Start of EXCERPTED TEXT

Joey Carbery shows the beauty of backing yourself after a bad start

This lad is some piece of work

Patrick McCarry

LEINSTER 24-17 MONTPELLIER

Joey Carbery doesn’t lack for confidence.

Sometimes you have to remind yourself that Carbery is still only 21-year-old and only 14 months into his professional rugby career.

So seamless has the step-up from Clontarf to Leinster and then to Ireland that there were legitimate calls from major rugby figures that Carbery should have been a Lions bolter to New Zealand.

Having started his journey with Leinster as an outrageously attacking outhalf, Leo Cullen and Stuart Lancaster appear to have settled on giving Carbery an extended run in the No.15 jersey. Of course, Rob Kearney’s hamstring issues have made their choice simpler.

Carbery did not exactly have the best of halves in Leinster’s Champions Cup clash with Montpellier at the RDS but he showed what perseverance and backing one’s own abilities can do for you.

End of EXCERPTED TEXT

# DIRECTIONS:
1. According to the article about Joey Carbery, how many months into his professional rugby career is he?
2. Quote the records word for word, from the line that contains "Click the Share button" down to the end of the records, and leave out the pictures.

Start of DATASET ENTRIES

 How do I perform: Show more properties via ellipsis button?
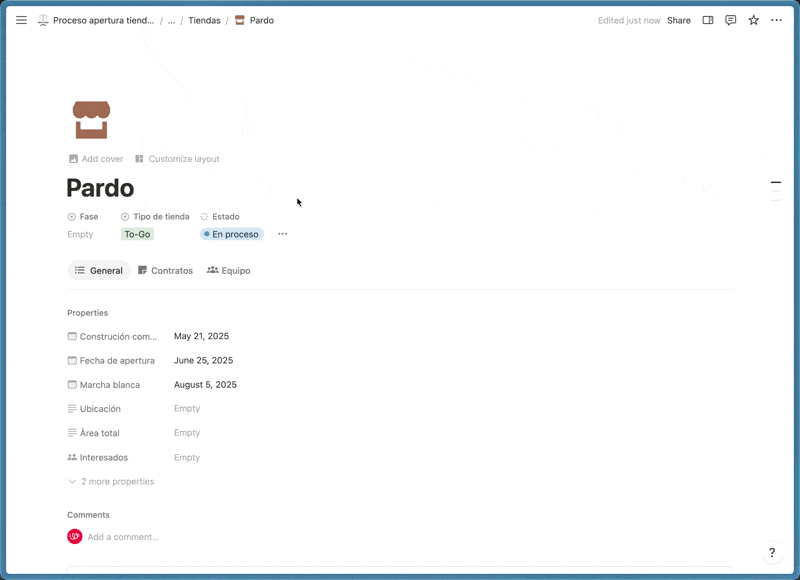[283, 234]
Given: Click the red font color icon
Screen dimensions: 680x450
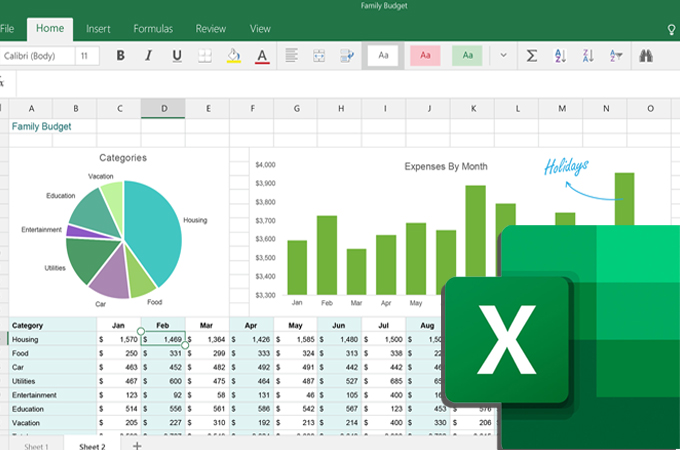Looking at the screenshot, I should pyautogui.click(x=262, y=56).
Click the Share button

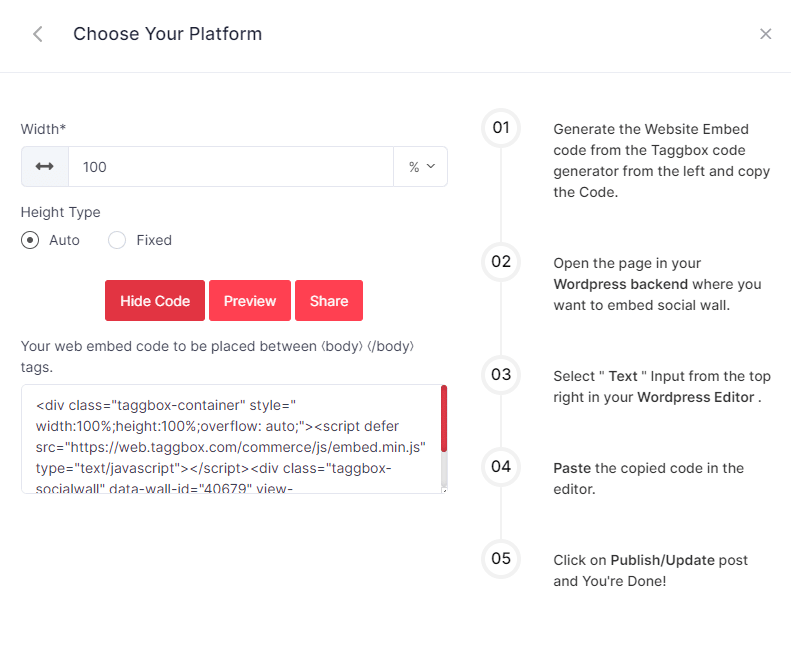(329, 301)
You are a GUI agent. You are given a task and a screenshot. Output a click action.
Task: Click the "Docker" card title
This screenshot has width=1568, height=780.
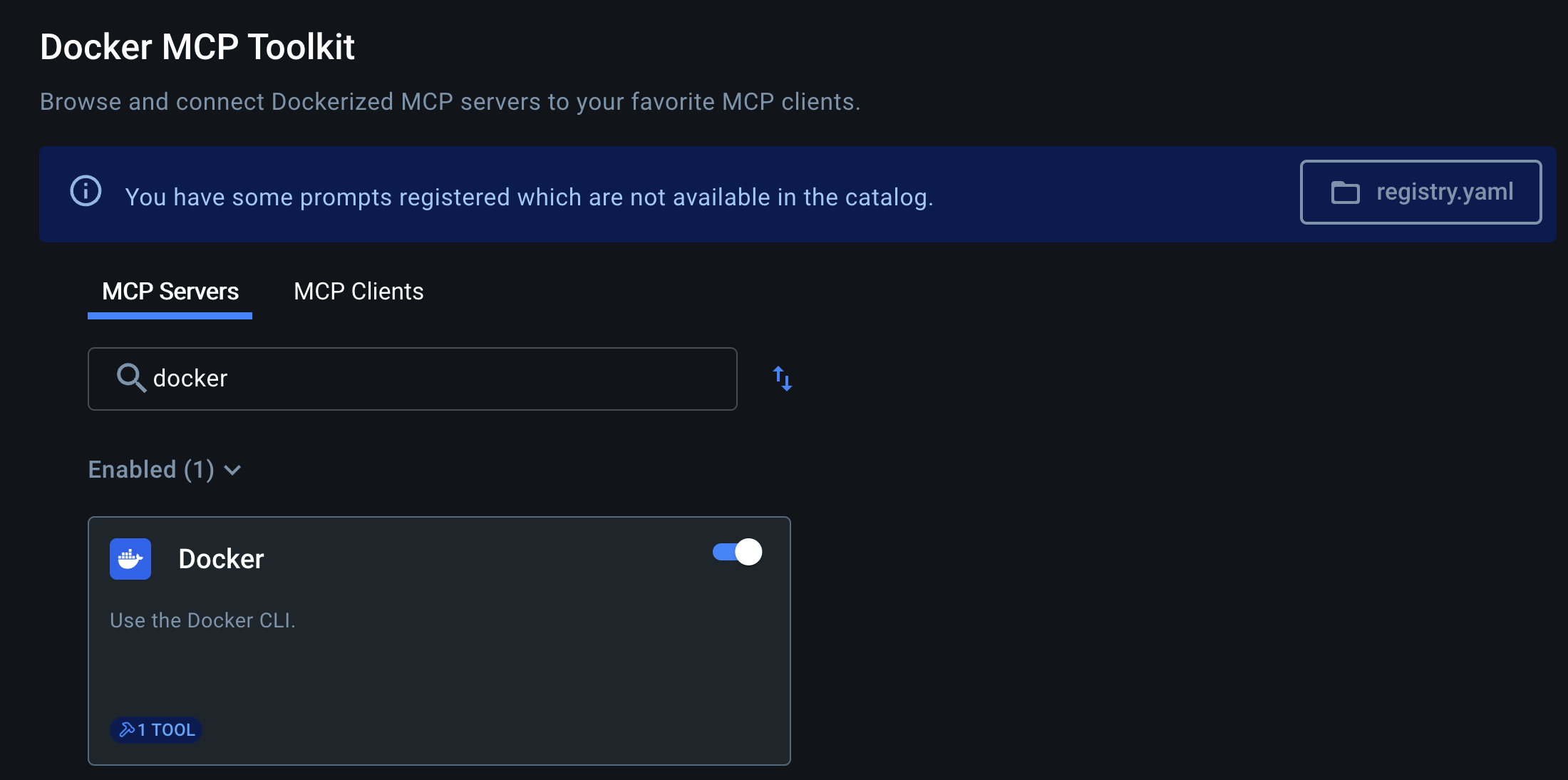click(x=221, y=559)
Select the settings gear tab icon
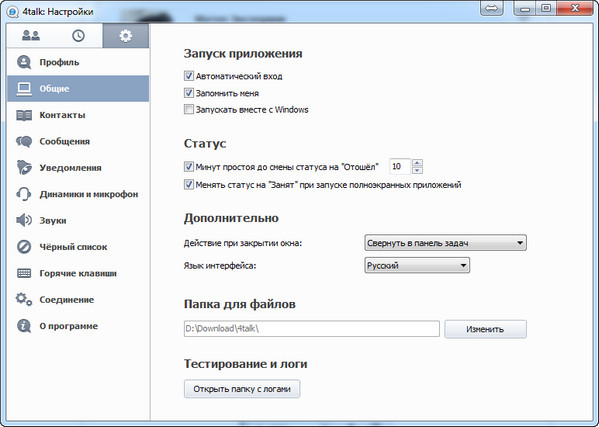The image size is (599, 427). coord(126,36)
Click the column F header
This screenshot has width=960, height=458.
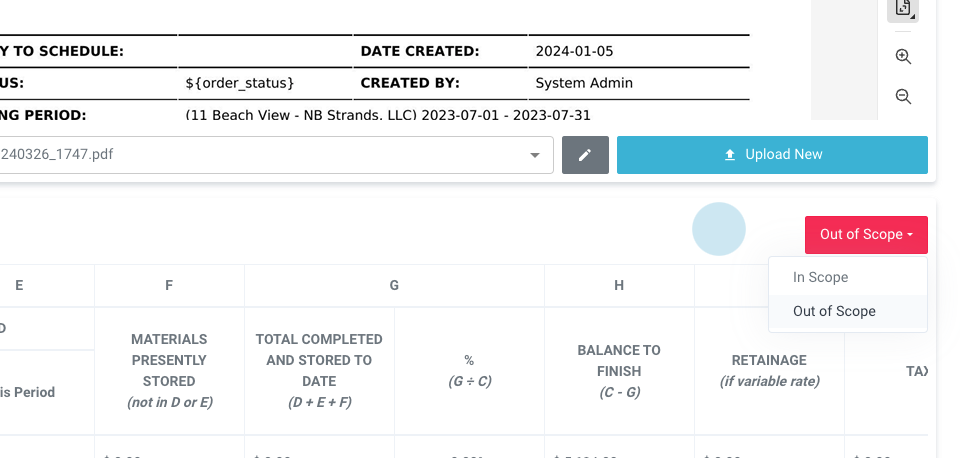(169, 286)
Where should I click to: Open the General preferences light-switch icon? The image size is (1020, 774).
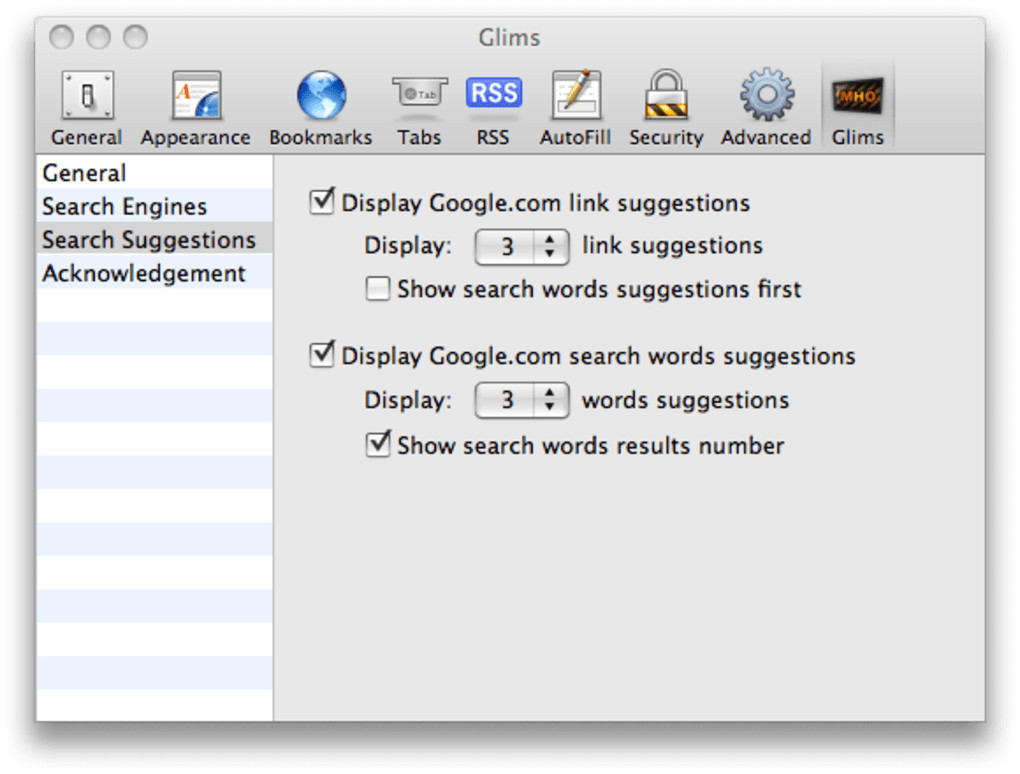pos(87,98)
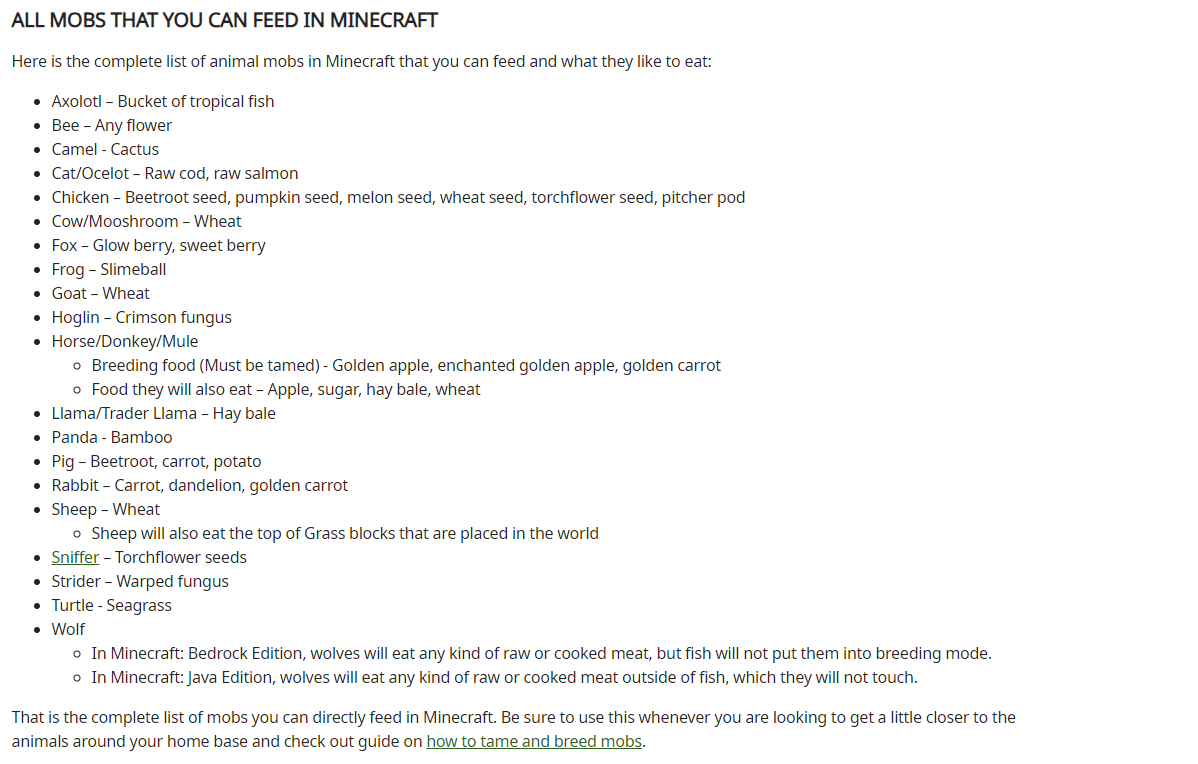Click the Axolotl list entry
Image resolution: width=1198 pixels, height=764 pixels.
pos(162,102)
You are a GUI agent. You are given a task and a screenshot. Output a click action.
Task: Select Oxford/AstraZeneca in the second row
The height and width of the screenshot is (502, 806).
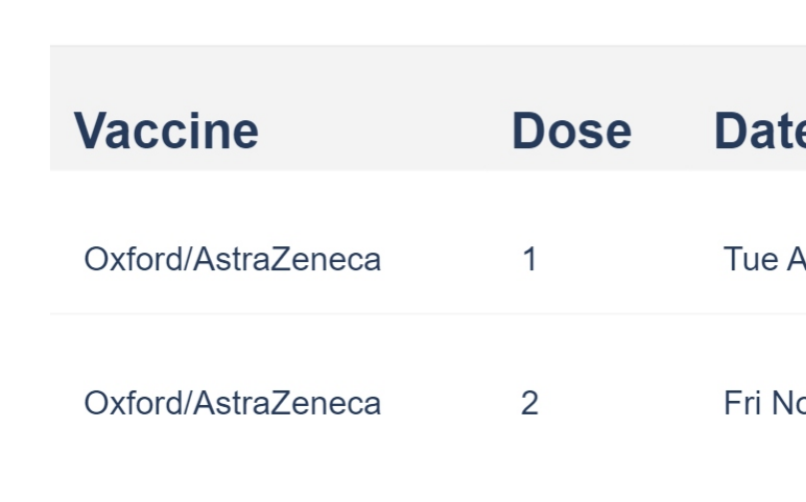(x=232, y=403)
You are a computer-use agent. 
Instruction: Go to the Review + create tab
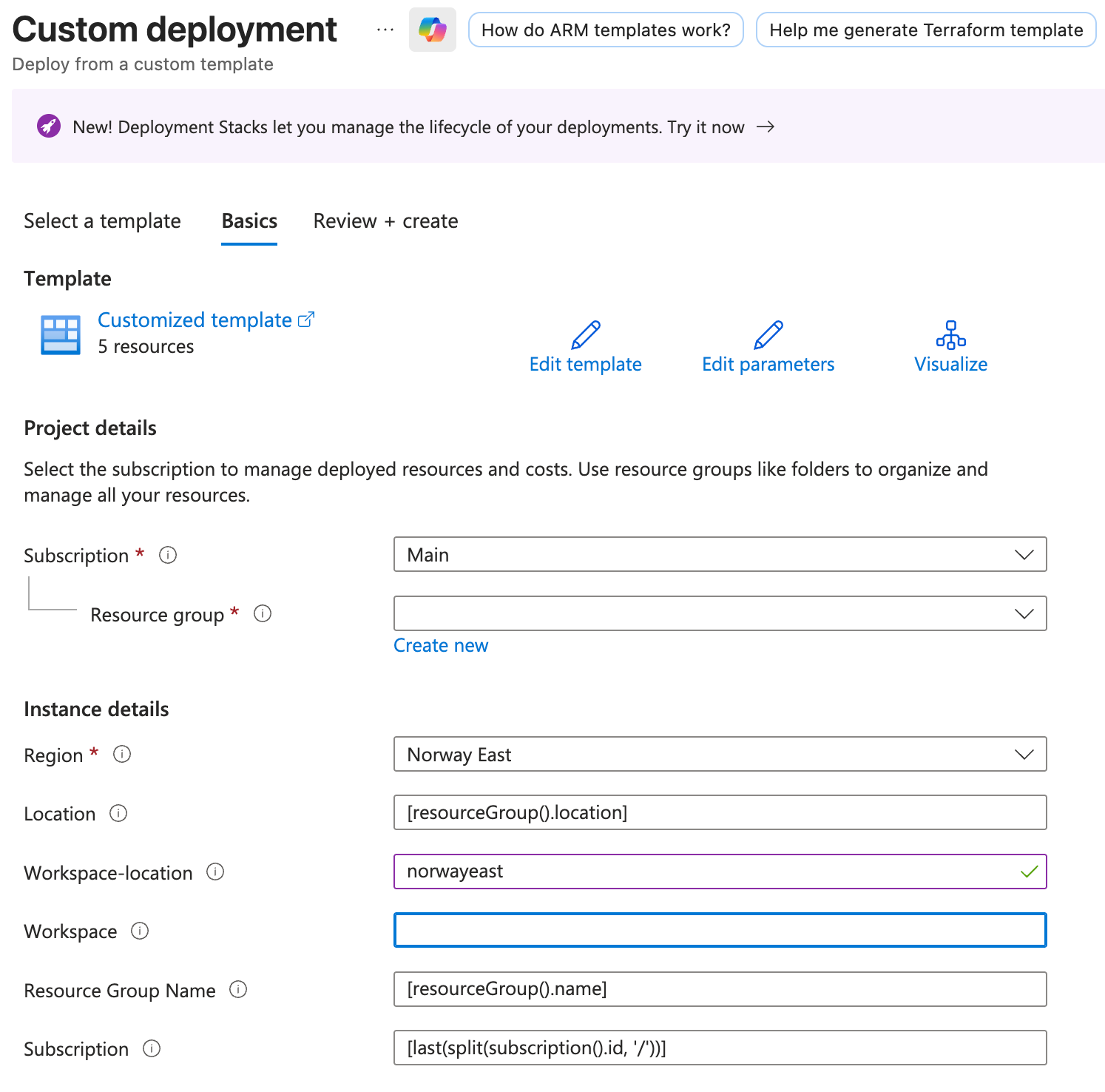385,221
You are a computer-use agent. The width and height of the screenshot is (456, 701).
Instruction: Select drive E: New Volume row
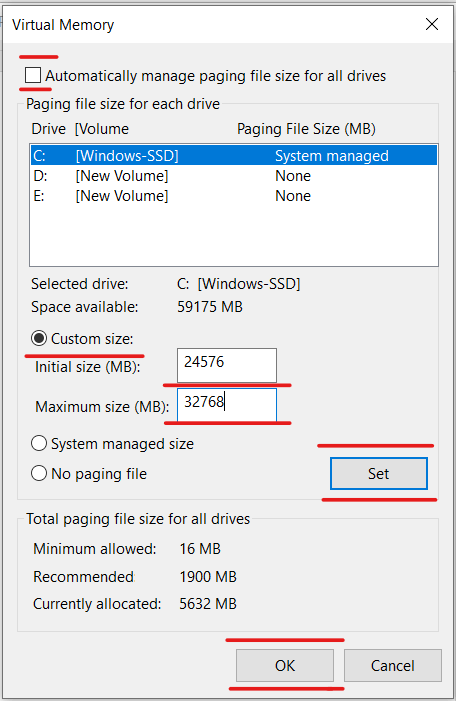[x=234, y=196]
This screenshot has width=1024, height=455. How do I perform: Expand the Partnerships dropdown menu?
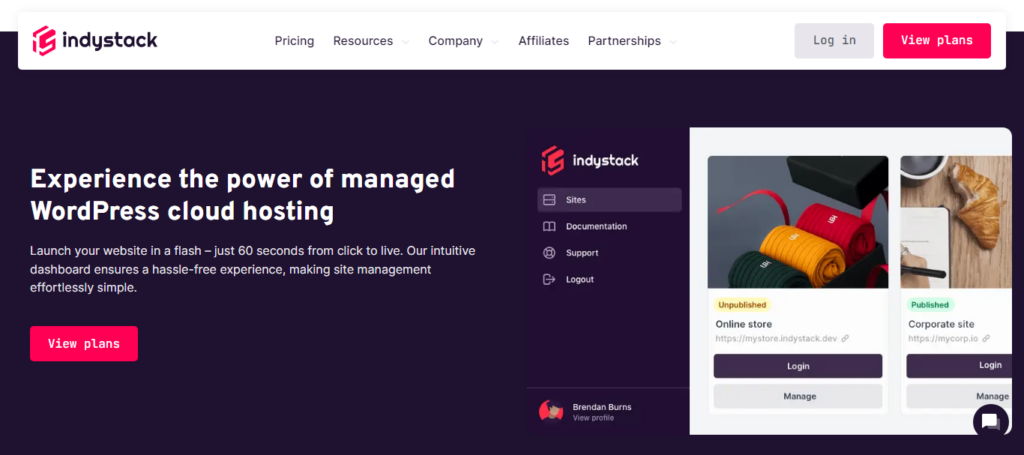632,41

End of DATASET ENTRIES

# RESPONSES:
1. He is 14 months into his professional rugby career.

2.
Click the Share button

(329, 301)
You are a GUI agent. You are given a task and a screenshot. Output a click action.
Task: Click the "Docker" card title
This screenshot has width=1568, height=780.
click(x=221, y=559)
Select the settings gear tab icon
The image size is (599, 427). coord(126,36)
Click the column F header
This screenshot has width=960, height=458.
(169, 286)
Where should I click to: Open the General preferences light-switch icon? The image size is (1020, 774).
pos(87,98)
Click the Axolotl list entry
Image resolution: width=1198 pixels, height=764 pixels.
pos(162,102)
You are a GUI agent. You are given a task and a screenshot. Output a click action.
Task: Select Oxford/AstraZeneca in the second row
The height and width of the screenshot is (502, 806).
(x=232, y=403)
You are a computer-use agent. 
Instruction: Go to the Review + create tab
385,221
You are a computer-use agent. The width and height of the screenshot is (456, 701).
Instruction: Select drive E: New Volume row
[x=234, y=196]
This screenshot has width=1024, height=455. How do I perform: Expand the Partnerships dropdown menu?
632,41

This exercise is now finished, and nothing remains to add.